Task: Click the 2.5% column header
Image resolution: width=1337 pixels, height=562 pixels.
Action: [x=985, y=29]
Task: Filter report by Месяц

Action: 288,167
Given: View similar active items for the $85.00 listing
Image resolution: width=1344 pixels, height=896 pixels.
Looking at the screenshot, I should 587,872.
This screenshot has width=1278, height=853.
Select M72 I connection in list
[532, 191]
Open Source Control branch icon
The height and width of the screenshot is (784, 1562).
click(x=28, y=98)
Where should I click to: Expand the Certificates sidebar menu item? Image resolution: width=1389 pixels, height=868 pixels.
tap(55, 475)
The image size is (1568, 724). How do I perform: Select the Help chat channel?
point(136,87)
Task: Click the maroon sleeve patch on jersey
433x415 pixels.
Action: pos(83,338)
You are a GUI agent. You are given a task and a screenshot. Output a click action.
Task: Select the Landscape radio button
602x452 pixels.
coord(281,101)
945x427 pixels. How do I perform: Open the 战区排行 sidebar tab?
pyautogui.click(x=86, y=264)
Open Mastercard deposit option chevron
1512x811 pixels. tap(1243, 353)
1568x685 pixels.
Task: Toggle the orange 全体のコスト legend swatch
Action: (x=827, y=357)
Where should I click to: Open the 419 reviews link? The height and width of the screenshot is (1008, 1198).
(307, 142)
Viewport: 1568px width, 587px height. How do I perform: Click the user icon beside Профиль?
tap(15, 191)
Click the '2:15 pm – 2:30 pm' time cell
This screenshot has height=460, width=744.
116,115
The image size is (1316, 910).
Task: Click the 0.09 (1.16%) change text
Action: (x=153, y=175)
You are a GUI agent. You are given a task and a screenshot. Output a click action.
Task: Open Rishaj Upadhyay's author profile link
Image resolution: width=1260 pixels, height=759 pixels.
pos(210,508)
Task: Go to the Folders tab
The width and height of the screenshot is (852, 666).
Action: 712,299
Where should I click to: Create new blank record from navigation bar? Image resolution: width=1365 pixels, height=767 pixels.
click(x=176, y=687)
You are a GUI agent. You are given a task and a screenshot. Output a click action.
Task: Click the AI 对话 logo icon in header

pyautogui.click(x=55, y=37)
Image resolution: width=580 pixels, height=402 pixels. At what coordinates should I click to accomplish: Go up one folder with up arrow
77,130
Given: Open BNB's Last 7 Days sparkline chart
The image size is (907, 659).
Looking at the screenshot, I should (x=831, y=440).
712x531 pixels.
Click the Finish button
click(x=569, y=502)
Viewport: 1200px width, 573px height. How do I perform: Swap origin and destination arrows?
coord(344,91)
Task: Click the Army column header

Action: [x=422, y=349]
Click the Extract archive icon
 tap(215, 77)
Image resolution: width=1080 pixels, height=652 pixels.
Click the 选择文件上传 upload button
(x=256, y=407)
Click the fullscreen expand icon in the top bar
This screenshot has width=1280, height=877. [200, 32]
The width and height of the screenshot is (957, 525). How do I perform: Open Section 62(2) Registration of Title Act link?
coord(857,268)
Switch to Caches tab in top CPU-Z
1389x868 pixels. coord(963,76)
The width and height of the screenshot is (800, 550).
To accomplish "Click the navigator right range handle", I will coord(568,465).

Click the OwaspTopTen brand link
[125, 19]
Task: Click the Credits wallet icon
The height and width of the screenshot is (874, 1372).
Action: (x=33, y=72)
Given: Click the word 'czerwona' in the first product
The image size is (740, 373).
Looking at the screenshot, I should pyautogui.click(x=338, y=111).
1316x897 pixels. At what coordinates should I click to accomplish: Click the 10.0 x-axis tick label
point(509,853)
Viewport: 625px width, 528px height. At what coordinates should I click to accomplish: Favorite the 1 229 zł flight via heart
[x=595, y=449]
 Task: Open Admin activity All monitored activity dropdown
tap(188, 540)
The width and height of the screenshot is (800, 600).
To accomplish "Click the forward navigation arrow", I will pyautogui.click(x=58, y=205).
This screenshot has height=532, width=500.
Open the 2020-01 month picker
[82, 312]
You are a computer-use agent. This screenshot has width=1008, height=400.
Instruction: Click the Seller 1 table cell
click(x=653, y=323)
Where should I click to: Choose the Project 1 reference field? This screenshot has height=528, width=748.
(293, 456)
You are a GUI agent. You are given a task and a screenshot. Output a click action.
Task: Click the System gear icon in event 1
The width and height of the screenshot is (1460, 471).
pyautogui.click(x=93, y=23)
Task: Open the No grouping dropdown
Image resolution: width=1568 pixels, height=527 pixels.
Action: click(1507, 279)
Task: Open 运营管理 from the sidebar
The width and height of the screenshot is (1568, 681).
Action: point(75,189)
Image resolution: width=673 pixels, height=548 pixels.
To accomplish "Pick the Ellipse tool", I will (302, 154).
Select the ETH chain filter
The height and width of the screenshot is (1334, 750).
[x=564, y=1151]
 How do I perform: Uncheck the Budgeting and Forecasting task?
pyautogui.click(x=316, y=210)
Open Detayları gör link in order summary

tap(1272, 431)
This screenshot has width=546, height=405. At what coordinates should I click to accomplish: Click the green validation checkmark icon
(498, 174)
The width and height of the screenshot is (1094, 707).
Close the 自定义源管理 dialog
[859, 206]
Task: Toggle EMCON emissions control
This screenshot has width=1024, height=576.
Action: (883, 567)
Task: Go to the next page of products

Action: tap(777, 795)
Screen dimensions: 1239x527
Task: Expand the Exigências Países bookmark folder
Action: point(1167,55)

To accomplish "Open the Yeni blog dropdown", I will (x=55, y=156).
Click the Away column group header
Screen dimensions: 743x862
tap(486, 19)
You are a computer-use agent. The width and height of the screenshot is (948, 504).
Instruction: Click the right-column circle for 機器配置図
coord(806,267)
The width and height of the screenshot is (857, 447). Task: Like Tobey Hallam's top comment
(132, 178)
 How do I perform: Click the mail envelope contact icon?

★ ★ ★ ★

### How to complete this task
Reproduce every line above, keeping each word exactly as it appears.

### Response
Task: Click the 2.5% column header
Image resolution: width=1337 pixels, height=562 pixels.
Action: [x=985, y=29]
Task: Filter report by Месяц

Action: 288,167
Given: View similar active items for the $85.00 listing
Image resolution: width=1344 pixels, height=896 pixels.
Looking at the screenshot, I should 587,872.
This screenshot has width=1278, height=853.
Select M72 I connection in list
[532, 191]
Open Source Control branch icon
The height and width of the screenshot is (784, 1562).
click(x=28, y=98)
Where should I click to: Expand the Certificates sidebar menu item? Image resolution: width=1389 pixels, height=868 pixels.
tap(55, 475)
The image size is (1568, 724). How do I perform: Select the Help chat channel?
point(136,87)
Task: Click the maroon sleeve patch on jersey
433x415 pixels.
Action: pos(83,338)
You are a GUI agent. You are given a task and a screenshot. Output a click action.
Task: Select the Landscape radio button
602x452 pixels.
coord(281,101)
945x427 pixels. How do I perform: Open the 战区排行 sidebar tab?
pyautogui.click(x=86, y=264)
Open Mastercard deposit option chevron
1512x811 pixels. tap(1243, 353)
1568x685 pixels.
Task: Toggle the orange 全体のコスト legend swatch
Action: (x=827, y=357)
Where should I click to: Open the 419 reviews link? The height and width of the screenshot is (1008, 1198).
(307, 142)
Viewport: 1568px width, 587px height. How do I perform: Click the user icon beside Профиль?
tap(15, 191)
Click the '2:15 pm – 2:30 pm' time cell
This screenshot has height=460, width=744.
116,115
The image size is (1316, 910).
Task: Click the 0.09 (1.16%) change text
Action: (x=153, y=175)
You are a GUI agent. You are given a task and a screenshot. Output a click action.
Task: Open Rishaj Upadhyay's author profile link
Image resolution: width=1260 pixels, height=759 pixels.
pos(210,508)
Task: Go to the Folders tab
The width and height of the screenshot is (852, 666).
Action: 712,299
Where should I click to: Create new blank record from navigation bar? Image resolution: width=1365 pixels, height=767 pixels.
click(x=176, y=687)
You are a GUI agent. You are given a task and a screenshot. Output a click action.
Task: Click the AI 对话 logo icon in header

pyautogui.click(x=55, y=37)
Image resolution: width=580 pixels, height=402 pixels. At what coordinates should I click to accomplish: Go up one folder with up arrow
77,130
Given: Open BNB's Last 7 Days sparkline chart
The image size is (907, 659).
Looking at the screenshot, I should (x=831, y=440).
712x531 pixels.
Click the Finish button
click(x=569, y=502)
Viewport: 1200px width, 573px height. How do I perform: Swap origin and destination arrows?
coord(344,91)
Task: Click the Army column header

Action: [x=422, y=349]
Click the Extract archive icon
 tap(215, 77)
Image resolution: width=1080 pixels, height=652 pixels.
Click the 选择文件上传 upload button
(x=256, y=407)
Click the fullscreen expand icon in the top bar
This screenshot has width=1280, height=877. [200, 32]
The width and height of the screenshot is (957, 525). How do I perform: Open Section 62(2) Registration of Title Act link?
coord(857,268)
Switch to Caches tab in top CPU-Z
1389x868 pixels. coord(963,76)
The width and height of the screenshot is (800, 550).
To accomplish "Click the navigator right range handle", I will coord(568,465).

Click the OwaspTopTen brand link
[125, 19]
Task: Click the Credits wallet icon
The height and width of the screenshot is (874, 1372).
Action: (x=33, y=72)
Given: Click the word 'czerwona' in the first product
The image size is (740, 373).
Looking at the screenshot, I should pyautogui.click(x=338, y=111).
1316x897 pixels. At what coordinates should I click to accomplish: Click the 10.0 x-axis tick label
point(509,853)
Viewport: 625px width, 528px height. At what coordinates should I click to accomplish: Favorite the 1 229 zł flight via heart
[x=595, y=449]
 Task: Open Admin activity All monitored activity dropdown
tap(188, 540)
The width and height of the screenshot is (800, 600).
To accomplish "Click the forward navigation arrow", I will pyautogui.click(x=58, y=205).
This screenshot has height=532, width=500.
Open the 2020-01 month picker
[82, 312]
You are a computer-use agent. This screenshot has width=1008, height=400.
Instruction: Click the Seller 1 table cell
click(x=653, y=323)
Where should I click to: Choose the Project 1 reference field? This screenshot has height=528, width=748.
(293, 456)
You are a GUI agent. You are given a task and a screenshot. Output a click action.
Task: Click the System gear icon in event 1
The width and height of the screenshot is (1460, 471).
pyautogui.click(x=93, y=23)
Task: Open the No grouping dropdown
Image resolution: width=1568 pixels, height=527 pixels.
Action: click(1507, 279)
Task: Open 运营管理 from the sidebar
The width and height of the screenshot is (1568, 681).
Action: point(75,189)
Image resolution: width=673 pixels, height=548 pixels.
To accomplish "Pick the Ellipse tool", I will (302, 154).
Select the ETH chain filter
The height and width of the screenshot is (1334, 750).
[x=564, y=1151]
 How do I perform: Uncheck the Budgeting and Forecasting task?
pyautogui.click(x=316, y=210)
Open Detayları gör link in order summary

tap(1272, 431)
This screenshot has width=546, height=405. At what coordinates should I click to accomplish: Click the green validation checkmark icon
(498, 174)
The width and height of the screenshot is (1094, 707).
Close the 自定义源管理 dialog
[859, 206]
Task: Toggle EMCON emissions control
This screenshot has width=1024, height=576.
Action: (883, 567)
Task: Go to the next page of products

Action: tap(777, 795)
Screen dimensions: 1239x527
Task: Expand the Exigências Países bookmark folder
Action: point(1167,55)

To accomplish "Open the Yeni blog dropdown", I will (x=55, y=156).
Click the Away column group header
Screen dimensions: 743x862
tap(486, 19)
You are a computer-use agent. The width and height of the screenshot is (948, 504).
Instruction: Click the right-column circle for 機器配置図
coord(806,267)
The width and height of the screenshot is (857, 447). Task: Like Tobey Hallam's top comment
(132, 178)
 How do I perform: Click the mail envelope contact icon?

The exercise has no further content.